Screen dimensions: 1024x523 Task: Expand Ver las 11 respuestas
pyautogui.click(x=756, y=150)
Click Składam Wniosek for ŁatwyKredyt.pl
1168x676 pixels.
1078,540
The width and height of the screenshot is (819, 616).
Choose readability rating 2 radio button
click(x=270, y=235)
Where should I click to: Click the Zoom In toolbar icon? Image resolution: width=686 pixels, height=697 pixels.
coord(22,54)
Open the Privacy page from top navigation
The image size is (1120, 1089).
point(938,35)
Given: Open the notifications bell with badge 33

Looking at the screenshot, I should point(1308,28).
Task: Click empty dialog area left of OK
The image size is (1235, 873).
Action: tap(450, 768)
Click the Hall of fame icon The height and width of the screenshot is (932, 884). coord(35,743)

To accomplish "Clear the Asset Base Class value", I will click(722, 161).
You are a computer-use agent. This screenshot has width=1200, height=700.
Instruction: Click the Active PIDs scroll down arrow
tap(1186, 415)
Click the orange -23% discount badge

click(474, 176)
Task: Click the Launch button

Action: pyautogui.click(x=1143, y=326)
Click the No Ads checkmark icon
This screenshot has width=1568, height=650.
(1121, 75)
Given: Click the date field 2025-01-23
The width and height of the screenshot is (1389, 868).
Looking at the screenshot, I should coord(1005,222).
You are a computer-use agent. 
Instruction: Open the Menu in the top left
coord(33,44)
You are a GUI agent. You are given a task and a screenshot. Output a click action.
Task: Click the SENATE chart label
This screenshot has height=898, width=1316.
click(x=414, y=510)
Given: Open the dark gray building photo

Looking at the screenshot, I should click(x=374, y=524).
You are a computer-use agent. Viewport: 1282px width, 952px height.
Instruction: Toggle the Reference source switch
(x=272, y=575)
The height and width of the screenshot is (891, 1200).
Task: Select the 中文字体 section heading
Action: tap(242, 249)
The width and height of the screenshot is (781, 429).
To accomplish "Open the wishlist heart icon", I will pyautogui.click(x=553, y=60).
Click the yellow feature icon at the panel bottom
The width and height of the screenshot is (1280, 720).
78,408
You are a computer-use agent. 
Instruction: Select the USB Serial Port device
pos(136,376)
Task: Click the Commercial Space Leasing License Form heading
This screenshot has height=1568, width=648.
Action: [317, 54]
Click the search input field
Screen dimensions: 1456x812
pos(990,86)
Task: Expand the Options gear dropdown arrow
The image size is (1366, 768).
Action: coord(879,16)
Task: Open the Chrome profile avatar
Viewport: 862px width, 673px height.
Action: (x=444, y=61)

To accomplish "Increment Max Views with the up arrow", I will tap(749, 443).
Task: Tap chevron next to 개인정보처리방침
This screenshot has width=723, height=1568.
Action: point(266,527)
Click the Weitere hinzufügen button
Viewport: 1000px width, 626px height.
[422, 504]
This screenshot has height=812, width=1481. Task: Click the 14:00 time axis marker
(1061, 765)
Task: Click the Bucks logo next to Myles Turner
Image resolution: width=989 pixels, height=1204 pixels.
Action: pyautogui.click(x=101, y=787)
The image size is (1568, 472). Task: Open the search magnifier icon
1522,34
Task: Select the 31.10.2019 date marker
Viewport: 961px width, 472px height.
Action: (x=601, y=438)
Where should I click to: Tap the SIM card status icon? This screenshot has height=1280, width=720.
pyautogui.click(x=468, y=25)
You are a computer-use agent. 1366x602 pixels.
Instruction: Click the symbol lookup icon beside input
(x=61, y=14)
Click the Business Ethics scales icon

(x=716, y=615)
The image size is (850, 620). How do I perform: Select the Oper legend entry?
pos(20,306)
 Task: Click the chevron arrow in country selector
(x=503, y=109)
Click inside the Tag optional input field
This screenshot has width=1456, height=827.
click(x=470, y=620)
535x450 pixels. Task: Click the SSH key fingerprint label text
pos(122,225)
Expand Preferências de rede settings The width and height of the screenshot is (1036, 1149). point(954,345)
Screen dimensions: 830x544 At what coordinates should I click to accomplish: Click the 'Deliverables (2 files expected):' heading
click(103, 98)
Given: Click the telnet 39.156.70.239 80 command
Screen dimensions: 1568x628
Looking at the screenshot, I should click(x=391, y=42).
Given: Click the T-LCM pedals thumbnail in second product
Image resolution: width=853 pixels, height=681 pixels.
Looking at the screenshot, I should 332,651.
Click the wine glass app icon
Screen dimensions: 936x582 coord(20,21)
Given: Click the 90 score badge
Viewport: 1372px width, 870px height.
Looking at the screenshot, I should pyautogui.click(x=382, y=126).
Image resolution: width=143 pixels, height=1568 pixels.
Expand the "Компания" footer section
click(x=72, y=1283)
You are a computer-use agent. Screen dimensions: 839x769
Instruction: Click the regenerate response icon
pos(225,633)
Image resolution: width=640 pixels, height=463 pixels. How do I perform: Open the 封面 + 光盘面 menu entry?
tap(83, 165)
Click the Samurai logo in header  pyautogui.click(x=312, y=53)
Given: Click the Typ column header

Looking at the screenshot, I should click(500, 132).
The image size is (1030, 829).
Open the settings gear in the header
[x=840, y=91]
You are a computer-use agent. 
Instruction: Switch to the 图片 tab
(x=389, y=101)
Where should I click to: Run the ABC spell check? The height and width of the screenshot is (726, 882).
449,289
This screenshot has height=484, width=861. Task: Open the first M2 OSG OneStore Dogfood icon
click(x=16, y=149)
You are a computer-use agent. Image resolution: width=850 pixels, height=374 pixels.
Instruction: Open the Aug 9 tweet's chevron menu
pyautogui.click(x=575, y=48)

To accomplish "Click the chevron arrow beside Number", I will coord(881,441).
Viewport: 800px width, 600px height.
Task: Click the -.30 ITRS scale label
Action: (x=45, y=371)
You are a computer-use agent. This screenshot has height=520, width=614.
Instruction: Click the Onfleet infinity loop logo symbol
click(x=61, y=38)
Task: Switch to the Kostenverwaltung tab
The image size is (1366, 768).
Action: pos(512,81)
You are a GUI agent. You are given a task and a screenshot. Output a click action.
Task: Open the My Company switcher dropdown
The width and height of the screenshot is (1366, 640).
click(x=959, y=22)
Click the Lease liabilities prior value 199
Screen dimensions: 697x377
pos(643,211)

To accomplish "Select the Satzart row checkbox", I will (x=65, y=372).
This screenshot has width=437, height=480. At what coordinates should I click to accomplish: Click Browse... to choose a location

• • •

Directions for this task
In how many lines of the data above does the word "field" occur? Only the number is wanted.

Exercise solution
3